> _THE RECORDS_
_ _ _

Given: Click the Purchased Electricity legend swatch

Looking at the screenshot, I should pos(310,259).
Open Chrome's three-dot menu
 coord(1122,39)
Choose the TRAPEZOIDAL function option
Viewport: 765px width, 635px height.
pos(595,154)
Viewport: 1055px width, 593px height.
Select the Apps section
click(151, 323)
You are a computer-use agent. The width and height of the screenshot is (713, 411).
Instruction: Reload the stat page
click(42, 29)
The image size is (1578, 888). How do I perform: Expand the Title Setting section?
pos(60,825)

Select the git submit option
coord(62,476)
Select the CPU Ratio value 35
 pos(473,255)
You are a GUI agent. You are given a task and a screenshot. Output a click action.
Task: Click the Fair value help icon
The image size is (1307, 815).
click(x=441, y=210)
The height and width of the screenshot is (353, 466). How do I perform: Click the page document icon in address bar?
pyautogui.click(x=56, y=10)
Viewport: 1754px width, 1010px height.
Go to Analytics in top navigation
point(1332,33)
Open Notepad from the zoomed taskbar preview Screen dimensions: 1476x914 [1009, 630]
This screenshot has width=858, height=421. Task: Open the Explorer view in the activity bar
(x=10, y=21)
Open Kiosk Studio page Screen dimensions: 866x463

_ _ _

> _WHAT IS BEING ASKED_
Collect every line above that contains the word "agent".

> _YOUR RESPONSE_
You are a computer-use agent. The width and height of the screenshot is (713, 411).
You are a GUI agent. You are given a task and a screenshot. Output a click action.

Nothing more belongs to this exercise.